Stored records

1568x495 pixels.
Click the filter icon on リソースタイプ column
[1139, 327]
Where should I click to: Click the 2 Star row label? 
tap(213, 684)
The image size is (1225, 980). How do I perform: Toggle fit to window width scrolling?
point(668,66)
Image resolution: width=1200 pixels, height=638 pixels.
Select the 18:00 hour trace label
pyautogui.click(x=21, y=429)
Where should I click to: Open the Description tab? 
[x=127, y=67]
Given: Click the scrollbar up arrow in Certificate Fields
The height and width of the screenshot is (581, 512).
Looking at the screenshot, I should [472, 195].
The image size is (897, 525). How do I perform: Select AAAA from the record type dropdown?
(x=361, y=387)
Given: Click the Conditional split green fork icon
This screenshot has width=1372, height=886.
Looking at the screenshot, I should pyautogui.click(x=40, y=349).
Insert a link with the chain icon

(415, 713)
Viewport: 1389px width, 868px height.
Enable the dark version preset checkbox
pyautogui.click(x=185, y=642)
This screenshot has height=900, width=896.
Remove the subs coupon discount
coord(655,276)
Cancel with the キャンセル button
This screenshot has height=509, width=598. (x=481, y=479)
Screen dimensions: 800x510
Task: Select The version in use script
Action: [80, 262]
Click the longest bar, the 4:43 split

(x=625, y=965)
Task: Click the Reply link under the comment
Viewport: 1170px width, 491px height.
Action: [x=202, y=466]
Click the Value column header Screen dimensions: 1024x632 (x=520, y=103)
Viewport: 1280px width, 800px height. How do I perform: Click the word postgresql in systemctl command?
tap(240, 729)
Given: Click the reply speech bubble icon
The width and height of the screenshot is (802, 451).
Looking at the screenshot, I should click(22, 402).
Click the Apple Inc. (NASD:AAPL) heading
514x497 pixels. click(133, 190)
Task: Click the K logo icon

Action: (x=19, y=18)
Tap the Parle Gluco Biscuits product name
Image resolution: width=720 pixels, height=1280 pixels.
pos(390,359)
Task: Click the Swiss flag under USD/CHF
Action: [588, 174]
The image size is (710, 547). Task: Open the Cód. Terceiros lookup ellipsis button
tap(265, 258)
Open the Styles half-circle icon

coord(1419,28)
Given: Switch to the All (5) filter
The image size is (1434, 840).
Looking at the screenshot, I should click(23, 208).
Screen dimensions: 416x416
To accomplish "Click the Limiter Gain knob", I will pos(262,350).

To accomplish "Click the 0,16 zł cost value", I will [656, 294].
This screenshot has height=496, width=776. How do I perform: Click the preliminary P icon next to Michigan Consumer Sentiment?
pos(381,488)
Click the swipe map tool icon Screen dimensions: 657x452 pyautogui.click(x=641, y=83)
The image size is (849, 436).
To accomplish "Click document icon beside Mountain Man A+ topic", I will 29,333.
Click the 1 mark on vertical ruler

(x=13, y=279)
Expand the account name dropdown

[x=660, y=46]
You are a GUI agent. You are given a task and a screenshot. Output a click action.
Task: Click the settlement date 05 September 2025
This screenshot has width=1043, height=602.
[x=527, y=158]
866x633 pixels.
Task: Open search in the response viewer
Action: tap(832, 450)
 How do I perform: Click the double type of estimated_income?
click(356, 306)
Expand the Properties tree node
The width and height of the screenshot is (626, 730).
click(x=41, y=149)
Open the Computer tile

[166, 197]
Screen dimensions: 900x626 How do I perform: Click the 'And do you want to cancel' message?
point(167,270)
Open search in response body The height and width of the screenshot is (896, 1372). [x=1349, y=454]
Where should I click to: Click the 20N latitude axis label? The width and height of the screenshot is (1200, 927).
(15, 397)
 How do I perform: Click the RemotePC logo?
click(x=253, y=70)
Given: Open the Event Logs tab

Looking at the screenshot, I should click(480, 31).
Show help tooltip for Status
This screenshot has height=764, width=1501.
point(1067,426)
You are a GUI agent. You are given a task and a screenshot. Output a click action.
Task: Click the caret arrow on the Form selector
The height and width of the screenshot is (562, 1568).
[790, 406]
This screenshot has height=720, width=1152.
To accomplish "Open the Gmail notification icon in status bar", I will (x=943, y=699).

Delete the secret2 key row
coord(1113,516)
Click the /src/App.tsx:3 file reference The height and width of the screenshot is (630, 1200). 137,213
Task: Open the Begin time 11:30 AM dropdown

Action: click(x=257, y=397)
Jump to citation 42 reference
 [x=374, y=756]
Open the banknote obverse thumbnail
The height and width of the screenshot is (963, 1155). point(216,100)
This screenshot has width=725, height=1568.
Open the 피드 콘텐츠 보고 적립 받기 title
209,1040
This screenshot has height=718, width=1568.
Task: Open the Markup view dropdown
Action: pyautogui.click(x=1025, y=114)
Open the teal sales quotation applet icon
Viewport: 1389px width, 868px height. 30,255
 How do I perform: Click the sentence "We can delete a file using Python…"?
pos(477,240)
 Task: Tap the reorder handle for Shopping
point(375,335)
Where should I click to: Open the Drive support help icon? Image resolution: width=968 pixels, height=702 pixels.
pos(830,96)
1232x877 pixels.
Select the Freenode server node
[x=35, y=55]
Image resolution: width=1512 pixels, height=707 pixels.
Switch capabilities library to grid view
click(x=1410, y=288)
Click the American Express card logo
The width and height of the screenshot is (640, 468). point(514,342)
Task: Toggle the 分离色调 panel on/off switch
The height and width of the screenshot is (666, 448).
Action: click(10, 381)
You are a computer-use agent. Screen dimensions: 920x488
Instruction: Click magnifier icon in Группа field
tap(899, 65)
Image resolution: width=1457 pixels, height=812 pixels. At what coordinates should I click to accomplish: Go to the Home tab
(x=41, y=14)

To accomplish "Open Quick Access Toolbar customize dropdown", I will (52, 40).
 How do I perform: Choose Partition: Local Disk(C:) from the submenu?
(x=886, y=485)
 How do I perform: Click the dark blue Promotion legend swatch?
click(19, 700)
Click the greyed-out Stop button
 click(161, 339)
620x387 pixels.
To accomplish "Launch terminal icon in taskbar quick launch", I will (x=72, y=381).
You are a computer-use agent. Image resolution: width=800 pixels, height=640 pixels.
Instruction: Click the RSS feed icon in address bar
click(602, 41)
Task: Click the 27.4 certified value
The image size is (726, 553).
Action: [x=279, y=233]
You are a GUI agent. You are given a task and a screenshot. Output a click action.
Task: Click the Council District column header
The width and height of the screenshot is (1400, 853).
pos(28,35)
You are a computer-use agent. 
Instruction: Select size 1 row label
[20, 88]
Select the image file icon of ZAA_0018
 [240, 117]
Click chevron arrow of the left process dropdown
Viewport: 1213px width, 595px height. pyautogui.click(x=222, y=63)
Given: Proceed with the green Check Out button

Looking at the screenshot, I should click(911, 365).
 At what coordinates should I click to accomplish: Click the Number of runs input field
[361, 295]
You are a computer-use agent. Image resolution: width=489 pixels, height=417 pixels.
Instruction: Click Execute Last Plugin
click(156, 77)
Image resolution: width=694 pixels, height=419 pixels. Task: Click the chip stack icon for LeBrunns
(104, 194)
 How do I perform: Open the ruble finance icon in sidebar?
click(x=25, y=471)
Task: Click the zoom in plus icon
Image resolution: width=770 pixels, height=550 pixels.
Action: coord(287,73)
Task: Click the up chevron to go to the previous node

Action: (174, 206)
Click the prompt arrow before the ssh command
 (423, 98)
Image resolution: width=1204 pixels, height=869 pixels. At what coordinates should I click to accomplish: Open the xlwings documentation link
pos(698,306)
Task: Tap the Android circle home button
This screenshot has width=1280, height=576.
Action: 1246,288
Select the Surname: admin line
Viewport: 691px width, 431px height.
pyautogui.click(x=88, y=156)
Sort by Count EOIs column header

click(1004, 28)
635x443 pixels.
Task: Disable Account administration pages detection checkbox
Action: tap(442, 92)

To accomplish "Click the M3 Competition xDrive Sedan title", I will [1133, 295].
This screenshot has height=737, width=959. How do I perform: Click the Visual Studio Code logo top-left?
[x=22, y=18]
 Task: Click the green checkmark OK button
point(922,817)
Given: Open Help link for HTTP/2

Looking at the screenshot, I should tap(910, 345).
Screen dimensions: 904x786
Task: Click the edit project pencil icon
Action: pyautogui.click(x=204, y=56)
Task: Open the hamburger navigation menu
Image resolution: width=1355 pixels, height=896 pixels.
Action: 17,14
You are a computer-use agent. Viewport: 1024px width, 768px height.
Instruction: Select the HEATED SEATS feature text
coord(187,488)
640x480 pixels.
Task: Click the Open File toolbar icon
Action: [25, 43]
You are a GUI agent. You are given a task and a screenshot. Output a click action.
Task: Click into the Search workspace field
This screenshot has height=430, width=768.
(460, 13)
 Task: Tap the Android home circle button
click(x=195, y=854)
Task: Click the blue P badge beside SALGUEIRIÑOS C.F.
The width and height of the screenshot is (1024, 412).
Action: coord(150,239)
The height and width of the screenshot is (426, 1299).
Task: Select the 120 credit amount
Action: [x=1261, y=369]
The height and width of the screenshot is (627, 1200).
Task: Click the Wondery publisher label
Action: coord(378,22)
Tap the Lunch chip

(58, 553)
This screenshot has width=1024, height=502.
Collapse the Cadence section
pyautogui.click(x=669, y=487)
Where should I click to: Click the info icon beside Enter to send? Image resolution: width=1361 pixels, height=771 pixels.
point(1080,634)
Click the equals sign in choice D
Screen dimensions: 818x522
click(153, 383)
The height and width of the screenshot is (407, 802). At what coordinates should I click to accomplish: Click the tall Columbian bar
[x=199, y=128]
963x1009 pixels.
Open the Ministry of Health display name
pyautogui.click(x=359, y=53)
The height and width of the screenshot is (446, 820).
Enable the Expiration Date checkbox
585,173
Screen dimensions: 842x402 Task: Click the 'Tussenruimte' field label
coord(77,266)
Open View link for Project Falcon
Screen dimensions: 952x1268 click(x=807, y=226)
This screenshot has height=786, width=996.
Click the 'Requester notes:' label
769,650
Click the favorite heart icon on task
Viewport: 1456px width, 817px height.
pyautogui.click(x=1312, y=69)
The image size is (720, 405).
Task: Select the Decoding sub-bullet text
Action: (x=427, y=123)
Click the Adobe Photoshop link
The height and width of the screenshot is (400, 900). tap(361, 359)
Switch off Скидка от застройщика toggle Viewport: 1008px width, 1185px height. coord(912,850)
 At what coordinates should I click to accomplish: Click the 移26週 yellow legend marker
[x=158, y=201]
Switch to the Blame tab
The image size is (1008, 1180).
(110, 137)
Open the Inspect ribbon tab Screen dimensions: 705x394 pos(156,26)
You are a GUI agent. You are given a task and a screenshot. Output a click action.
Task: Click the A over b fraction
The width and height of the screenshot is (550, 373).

→ What you need to do
The answer must be the line containing "Switch to the Blame tab" and every line after it through the end of the records, repeated exactly.

→ Solution below
Switch to the Blame tab
The image size is (1008, 1180).
(110, 137)
Open the Inspect ribbon tab Screen dimensions: 705x394 pos(156,26)
You are a GUI agent. You are given a task and a screenshot. Output a click action.
Task: Click the A over b fraction
The width and height of the screenshot is (550, 373).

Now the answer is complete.